What is being asked: Word for word, write out all of the entries that follow.

Data extracts:

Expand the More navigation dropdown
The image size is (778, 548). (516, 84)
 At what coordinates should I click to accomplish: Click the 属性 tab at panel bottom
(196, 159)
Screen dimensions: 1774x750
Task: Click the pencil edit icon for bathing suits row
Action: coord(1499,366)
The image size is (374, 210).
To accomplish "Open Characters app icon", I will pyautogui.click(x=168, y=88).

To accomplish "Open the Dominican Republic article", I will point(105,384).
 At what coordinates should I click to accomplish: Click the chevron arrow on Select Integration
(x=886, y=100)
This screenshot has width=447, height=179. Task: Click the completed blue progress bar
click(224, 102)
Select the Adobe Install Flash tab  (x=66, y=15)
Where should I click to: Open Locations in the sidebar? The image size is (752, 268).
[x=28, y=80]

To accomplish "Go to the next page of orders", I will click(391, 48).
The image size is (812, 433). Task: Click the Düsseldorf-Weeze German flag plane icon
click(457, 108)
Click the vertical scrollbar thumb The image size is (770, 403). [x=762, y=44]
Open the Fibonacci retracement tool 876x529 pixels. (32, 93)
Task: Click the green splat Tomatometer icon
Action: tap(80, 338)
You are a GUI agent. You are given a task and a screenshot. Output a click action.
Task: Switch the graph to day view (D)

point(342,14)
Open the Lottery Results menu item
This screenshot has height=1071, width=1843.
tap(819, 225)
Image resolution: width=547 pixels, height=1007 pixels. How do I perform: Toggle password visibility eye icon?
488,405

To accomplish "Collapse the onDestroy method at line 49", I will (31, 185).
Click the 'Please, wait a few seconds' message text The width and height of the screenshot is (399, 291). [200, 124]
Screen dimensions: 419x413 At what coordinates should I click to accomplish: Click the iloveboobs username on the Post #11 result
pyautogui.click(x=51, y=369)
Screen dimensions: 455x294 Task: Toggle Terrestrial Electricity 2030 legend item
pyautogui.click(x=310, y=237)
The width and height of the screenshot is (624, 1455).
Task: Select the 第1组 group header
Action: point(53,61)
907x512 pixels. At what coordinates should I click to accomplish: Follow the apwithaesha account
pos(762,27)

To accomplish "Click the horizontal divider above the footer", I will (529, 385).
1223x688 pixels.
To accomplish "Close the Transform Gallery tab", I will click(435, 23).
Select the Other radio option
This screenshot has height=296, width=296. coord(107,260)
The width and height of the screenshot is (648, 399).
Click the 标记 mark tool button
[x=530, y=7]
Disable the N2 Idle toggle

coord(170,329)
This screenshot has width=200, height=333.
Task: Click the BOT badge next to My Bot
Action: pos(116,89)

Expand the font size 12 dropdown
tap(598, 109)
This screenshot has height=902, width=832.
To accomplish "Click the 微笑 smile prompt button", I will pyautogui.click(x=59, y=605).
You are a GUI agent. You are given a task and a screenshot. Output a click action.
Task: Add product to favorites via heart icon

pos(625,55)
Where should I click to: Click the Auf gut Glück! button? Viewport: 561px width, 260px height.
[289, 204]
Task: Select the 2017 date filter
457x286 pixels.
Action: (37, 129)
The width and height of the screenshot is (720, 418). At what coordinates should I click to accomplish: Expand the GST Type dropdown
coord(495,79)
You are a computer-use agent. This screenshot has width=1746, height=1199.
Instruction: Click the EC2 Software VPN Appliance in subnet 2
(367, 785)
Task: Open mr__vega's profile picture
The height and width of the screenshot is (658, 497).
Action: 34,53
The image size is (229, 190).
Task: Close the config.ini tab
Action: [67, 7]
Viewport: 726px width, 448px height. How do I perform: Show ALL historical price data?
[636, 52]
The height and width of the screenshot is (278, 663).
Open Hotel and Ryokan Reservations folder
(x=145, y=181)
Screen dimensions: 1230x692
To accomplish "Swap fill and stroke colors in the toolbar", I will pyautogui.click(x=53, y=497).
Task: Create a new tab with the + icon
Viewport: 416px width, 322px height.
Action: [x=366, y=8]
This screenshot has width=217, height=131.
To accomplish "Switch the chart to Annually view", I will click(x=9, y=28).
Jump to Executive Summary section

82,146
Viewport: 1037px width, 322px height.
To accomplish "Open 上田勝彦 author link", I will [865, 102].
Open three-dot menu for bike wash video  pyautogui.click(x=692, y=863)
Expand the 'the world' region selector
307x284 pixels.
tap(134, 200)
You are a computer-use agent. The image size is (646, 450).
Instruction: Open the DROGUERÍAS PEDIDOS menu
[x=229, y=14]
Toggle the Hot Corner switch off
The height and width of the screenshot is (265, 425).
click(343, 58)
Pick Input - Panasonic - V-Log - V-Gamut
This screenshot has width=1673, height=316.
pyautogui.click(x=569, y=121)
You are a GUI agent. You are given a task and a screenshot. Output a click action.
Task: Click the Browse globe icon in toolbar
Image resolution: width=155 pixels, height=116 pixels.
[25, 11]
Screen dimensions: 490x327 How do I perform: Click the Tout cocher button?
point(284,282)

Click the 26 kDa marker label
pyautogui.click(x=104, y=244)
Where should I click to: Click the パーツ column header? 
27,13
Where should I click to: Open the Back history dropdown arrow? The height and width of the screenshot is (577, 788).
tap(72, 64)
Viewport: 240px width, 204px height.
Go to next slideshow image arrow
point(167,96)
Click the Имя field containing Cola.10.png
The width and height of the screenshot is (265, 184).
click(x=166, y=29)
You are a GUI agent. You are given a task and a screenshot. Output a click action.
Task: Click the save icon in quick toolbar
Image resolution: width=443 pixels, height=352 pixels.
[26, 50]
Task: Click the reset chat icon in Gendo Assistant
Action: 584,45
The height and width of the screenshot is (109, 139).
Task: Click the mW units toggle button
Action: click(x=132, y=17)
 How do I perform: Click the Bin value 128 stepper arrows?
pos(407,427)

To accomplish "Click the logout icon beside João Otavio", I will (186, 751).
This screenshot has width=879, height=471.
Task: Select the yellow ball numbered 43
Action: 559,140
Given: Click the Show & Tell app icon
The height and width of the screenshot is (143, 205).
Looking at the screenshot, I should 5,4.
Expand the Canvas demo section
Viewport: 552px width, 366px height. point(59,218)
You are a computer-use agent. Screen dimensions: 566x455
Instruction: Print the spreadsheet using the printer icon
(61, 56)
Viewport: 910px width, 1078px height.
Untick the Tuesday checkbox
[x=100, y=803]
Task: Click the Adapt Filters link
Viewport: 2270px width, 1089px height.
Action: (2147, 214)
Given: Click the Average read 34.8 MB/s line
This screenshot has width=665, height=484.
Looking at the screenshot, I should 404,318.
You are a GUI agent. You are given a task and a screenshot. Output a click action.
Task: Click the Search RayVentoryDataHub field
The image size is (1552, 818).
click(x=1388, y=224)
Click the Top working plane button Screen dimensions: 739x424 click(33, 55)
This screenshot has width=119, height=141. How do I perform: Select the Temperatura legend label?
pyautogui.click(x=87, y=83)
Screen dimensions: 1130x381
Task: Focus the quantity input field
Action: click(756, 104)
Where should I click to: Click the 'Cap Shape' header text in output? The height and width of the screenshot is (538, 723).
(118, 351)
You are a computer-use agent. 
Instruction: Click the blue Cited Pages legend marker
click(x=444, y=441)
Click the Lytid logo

Response area:
Expand the More navigation dropdown
The image size is (778, 548). (516, 84)
 At what coordinates should I click to accomplish: Click the 属性 tab at panel bottom
(196, 159)
Screen dimensions: 1774x750
Task: Click the pencil edit icon for bathing suits row
Action: coord(1499,366)
The image size is (374, 210).
To accomplish "Open Characters app icon", I will pyautogui.click(x=168, y=88).

To accomplish "Open the Dominican Republic article", I will point(105,384).
 At what coordinates should I click to accomplish: Click the chevron arrow on Select Integration
(x=886, y=100)
This screenshot has width=447, height=179. Task: Click the completed blue progress bar
click(224, 102)
Select the Adobe Install Flash tab  (x=66, y=15)
Where should I click to: Open Locations in the sidebar? The image size is (752, 268).
[x=28, y=80]

To accomplish "Go to the next page of orders", I will click(391, 48).
The image size is (812, 433). Task: Click the Düsseldorf-Weeze German flag plane icon
click(457, 108)
Click the vertical scrollbar thumb The image size is (770, 403). [x=762, y=44]
Open the Fibonacci retracement tool 876x529 pixels. (32, 93)
Task: Click the green splat Tomatometer icon
Action: tap(80, 338)
You are a GUI agent. You are given a task and a screenshot. Output a click action.
Task: Switch the graph to day view (D)

point(342,14)
Open the Lottery Results menu item
This screenshot has height=1071, width=1843.
tap(819, 225)
Image resolution: width=547 pixels, height=1007 pixels. How do I perform: Toggle password visibility eye icon?
488,405

To accomplish "Collapse the onDestroy method at line 49", I will (31, 185).
Click the 'Please, wait a few seconds' message text The width and height of the screenshot is (399, 291). [200, 124]
Screen dimensions: 419x413 At what coordinates should I click to accomplish: Click the iloveboobs username on the Post #11 result
pyautogui.click(x=51, y=369)
Screen dimensions: 455x294 Task: Toggle Terrestrial Electricity 2030 legend item
pyautogui.click(x=310, y=237)
The width and height of the screenshot is (624, 1455).
Task: Select the 第1组 group header
Action: point(53,61)
907x512 pixels. At what coordinates should I click to accomplish: Follow the apwithaesha account
pos(762,27)

To accomplish "Click the horizontal divider above the footer", I will (529, 385).
1223x688 pixels.
To accomplish "Close the Transform Gallery tab", I will click(435, 23).
Select the Other radio option
This screenshot has height=296, width=296. coord(107,260)
The width and height of the screenshot is (648, 399).
Click the 标记 mark tool button
[x=530, y=7]
Disable the N2 Idle toggle

coord(170,329)
This screenshot has width=200, height=333.
Task: Click the BOT badge next to My Bot
Action: pos(116,89)

Expand the font size 12 dropdown
tap(598, 109)
This screenshot has height=902, width=832.
To accomplish "Click the 微笑 smile prompt button", I will pyautogui.click(x=59, y=605).
You are a GUI agent. You are given a task and a screenshot. Output a click action.
Task: Add product to favorites via heart icon

pos(625,55)
Where should I click to: Click the Auf gut Glück! button? Viewport: 561px width, 260px height.
[289, 204]
Task: Select the 2017 date filter
457x286 pixels.
Action: (37, 129)
The width and height of the screenshot is (720, 418). At what coordinates should I click to accomplish: Expand the GST Type dropdown
coord(495,79)
You are a computer-use agent. This screenshot has width=1746, height=1199.
Instruction: Click the EC2 Software VPN Appliance in subnet 2
(367, 785)
Task: Open mr__vega's profile picture
The height and width of the screenshot is (658, 497).
Action: 34,53
The image size is (229, 190).
Task: Close the config.ini tab
Action: [67, 7]
Viewport: 726px width, 448px height. How do I perform: Show ALL historical price data?
[636, 52]
The height and width of the screenshot is (278, 663).
Open Hotel and Ryokan Reservations folder
(x=145, y=181)
Screen dimensions: 1230x692
To accomplish "Swap fill and stroke colors in the toolbar", I will pyautogui.click(x=53, y=497).
Task: Create a new tab with the + icon
Viewport: 416px width, 322px height.
Action: [x=366, y=8]
This screenshot has width=217, height=131.
To accomplish "Switch the chart to Annually view", I will click(x=9, y=28).
Jump to Executive Summary section

82,146
Viewport: 1037px width, 322px height.
To accomplish "Open 上田勝彦 author link", I will [865, 102].
Open three-dot menu for bike wash video  pyautogui.click(x=692, y=863)
Expand the 'the world' region selector
307x284 pixels.
tap(134, 200)
You are a computer-use agent. The image size is (646, 450).
Instruction: Open the DROGUERÍAS PEDIDOS menu
[x=229, y=14]
Toggle the Hot Corner switch off
The height and width of the screenshot is (265, 425).
click(343, 58)
Pick Input - Panasonic - V-Log - V-Gamut
This screenshot has width=1673, height=316.
pyautogui.click(x=569, y=121)
You are a GUI agent. You are given a task and a screenshot. Output a click action.
Task: Click the Browse globe icon in toolbar
Image resolution: width=155 pixels, height=116 pixels.
[25, 11]
Screen dimensions: 490x327 How do I perform: Click the Tout cocher button?
point(284,282)

Click the 26 kDa marker label
pyautogui.click(x=104, y=244)
Where should I click to: Click the パーツ column header? 
27,13
Where should I click to: Open the Back history dropdown arrow? The height and width of the screenshot is (577, 788).
tap(72, 64)
Viewport: 240px width, 204px height.
Go to next slideshow image arrow
point(167,96)
Click the Имя field containing Cola.10.png
The width and height of the screenshot is (265, 184).
click(x=166, y=29)
You are a GUI agent. You are given a task and a screenshot. Output a click action.
Task: Click the save icon in quick toolbar
Image resolution: width=443 pixels, height=352 pixels.
[26, 50]
Task: Click the reset chat icon in Gendo Assistant
Action: 584,45
The height and width of the screenshot is (109, 139).
Task: Click the mW units toggle button
Action: click(x=132, y=17)
 How do I perform: Click the Bin value 128 stepper arrows?
pos(407,427)

To accomplish "Click the logout icon beside João Otavio", I will (186, 751).
This screenshot has width=879, height=471.
Task: Select the yellow ball numbered 43
Action: 559,140
Given: Click the Show & Tell app icon
The height and width of the screenshot is (143, 205).
Looking at the screenshot, I should 5,4.
Expand the Canvas demo section
Viewport: 552px width, 366px height. point(59,218)
You are a computer-use agent. Screen dimensions: 566x455
Instruction: Print the spreadsheet using the printer icon
(61, 56)
Viewport: 910px width, 1078px height.
Untick the Tuesday checkbox
[x=100, y=803]
Task: Click the Adapt Filters link
Viewport: 2270px width, 1089px height.
Action: (2147, 214)
Given: Click the Average read 34.8 MB/s line
This screenshot has width=665, height=484.
Looking at the screenshot, I should 404,318.
You are a GUI agent. You are given a task and a screenshot. Output a click action.
Task: Click the Search RayVentoryDataHub field
The image size is (1552, 818).
click(x=1388, y=224)
Click the Top working plane button Screen dimensions: 739x424 click(33, 55)
This screenshot has width=119, height=141. How do I perform: Select the Temperatura legend label?
pyautogui.click(x=87, y=83)
Screen dimensions: 1130x381
Task: Focus the quantity input field
Action: click(756, 104)
Where should I click to: Click the 'Cap Shape' header text in output? The height and width of the screenshot is (538, 723).
(118, 351)
You are a computer-use agent. 
Instruction: Click the blue Cited Pages legend marker
click(x=444, y=441)
Click the Lytid logo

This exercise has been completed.